Bu dönüşümün, pek çok teknolojik ve kültürel değişim ve yatırımla mümkün olduğunu biliyoruz. İçinde bulunduğumuz yazılım servis sektöründe uzun dönemli başarılı olacak firmalar; müşteri takıntılı dönüşümünü tamamlamış, en iyi deneyimi sunan firmalar olacak. Müşteri odaklılık aslında bir içgüdü ve genelde şirketlerin uzun yıllar hayatta kalmasını sağlayan en önemli sebeplerden biri de bu içgüdü.

Bu kapsamda tüm ürün ve müşteri erişim kanalı bazlı tavsiye skorlarımızı haftalık olarak takip ediyor, iyileştirmeye çalışıyoruz. Müşterilerimize farklı kanalları aynı anda kullanma imkanı veriyoruz. Türkiye’de öncü olarak sunduğumuz Zirve Nova 2.0 canlı chat desteği mali müşavirler tarafından beğeniyle kullanılıyor. Müşterilerimizin Mikro ürünleriyle ilgili soru ve destek ihtiyaçlarını self servis olarak karşıladıkları Buluo platformumuzda 15 bine yakın makalemiz, 2,5 milyonun üzerinde görüntülenmiş durumda. Önümüzdeki dönemde de çözümlerimizi ve hizmetlerimizi müşteri odaklılıkla geliştirmeye, müşterilerimizin en iyi deneyimi elde etmelerini sağlamaya devam edeceğiz.

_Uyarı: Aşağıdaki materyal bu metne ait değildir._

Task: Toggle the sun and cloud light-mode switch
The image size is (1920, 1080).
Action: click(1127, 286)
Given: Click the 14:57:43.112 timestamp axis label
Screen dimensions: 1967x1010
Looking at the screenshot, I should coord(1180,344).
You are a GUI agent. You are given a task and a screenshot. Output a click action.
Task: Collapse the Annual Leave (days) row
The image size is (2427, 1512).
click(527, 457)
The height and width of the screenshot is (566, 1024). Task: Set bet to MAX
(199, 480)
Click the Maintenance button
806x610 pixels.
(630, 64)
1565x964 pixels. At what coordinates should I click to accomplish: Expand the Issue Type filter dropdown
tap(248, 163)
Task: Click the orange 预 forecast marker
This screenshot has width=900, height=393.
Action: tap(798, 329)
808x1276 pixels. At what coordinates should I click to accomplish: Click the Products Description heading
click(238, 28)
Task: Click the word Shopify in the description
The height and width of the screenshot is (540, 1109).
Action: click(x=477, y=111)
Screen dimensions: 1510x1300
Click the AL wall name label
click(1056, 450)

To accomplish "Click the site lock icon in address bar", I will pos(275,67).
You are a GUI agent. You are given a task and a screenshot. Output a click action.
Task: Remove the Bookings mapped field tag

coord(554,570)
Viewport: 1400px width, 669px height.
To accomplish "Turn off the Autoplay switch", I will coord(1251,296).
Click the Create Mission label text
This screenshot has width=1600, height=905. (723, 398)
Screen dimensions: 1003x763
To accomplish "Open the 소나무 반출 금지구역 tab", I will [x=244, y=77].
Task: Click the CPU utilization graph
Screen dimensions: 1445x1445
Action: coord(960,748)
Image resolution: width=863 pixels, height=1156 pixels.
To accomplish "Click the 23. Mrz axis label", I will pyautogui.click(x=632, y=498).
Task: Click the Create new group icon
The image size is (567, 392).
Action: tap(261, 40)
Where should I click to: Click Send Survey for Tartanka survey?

“E-FATURAYA GEÇİŞİ KOLAYLAŞTIRIYORUZ”
BULUT TABANLI

Bildiğiniz üzere Gelir İdaresi Başkanlığı’nın 535 Numaralı Vergi Usul Kanunu Genel Tebliği'nde yaptığı değişikliklerle birlikte e-fatura kullanımı neredeyse tüm sektörler için zorunlu hale gelmeye başladı. Özellikle 1 Temmuz 2023 itibarıyla pek çok sektör bu kapsama alınacağından, işletmelerin bu tarihten önce geçişlerini tamamlamaları büyük önem taşıyor. Mikrogrup bünyesinde yer alan ve işletmelere dönüşüm sürecinde yol arkadaşlığı yapan bulut tabanlı ön muhasebe programımız Paraşüt’te e-faturaya geçiş özelinde “Paraşüt E-Fatura Kampanyası” başlattık. 

HIZLI GEÇİŞ

Paraşüt’ün yeni e-fatura kampanyası hem zorunlu hem gönüllü olarak e-faturaya geçecek işletmeleri kapsıyor. Buna göre kullanıcılar, bir yıllık Paraşüt aboneliği satın aldıklarında 3 ay ek abonelik, 600 e-kontör ve dakikalar içinde geçiş işlemlerini tamamlayan anahtar teslim e-fatura hizmeti kazanıyor. Kesilen ve alınan her bir e-fatura, bir e-kontöre karşılık geldiğinden, kullanıcılar ilk 600 faturasını ek masraf yapmadan gönderebiliyor. Kampanya kapsamında hediye edilen anahtar teslim e-fatura hizmetiyle de e-faturaya geçiş süreci dakikalar içinde gerçekleştiriliyor.

DESTEK

Böylece işletmeler, hiçbir zahmete girmeden ve karışık başvuru süreçleriyle uğraşmadan e-fatura kullanıcısı oluyor. Mikrogrup çatısı altında yer alan Paraşüt ürünümüzle e-fatura başvuru süreçlerini, uzman danışmanlarımız eşliğinde 24 saat içinde aktive ediyor ve işletmeleri, özel geçiş avantajlarımızdan yararlandırarak, geçişlerini kolaylıkla tamamlıyoruz. Bu konuda destek bekleyen tüm işletmelerin ihtiyaç duydukları her alanda yardımına hazırız.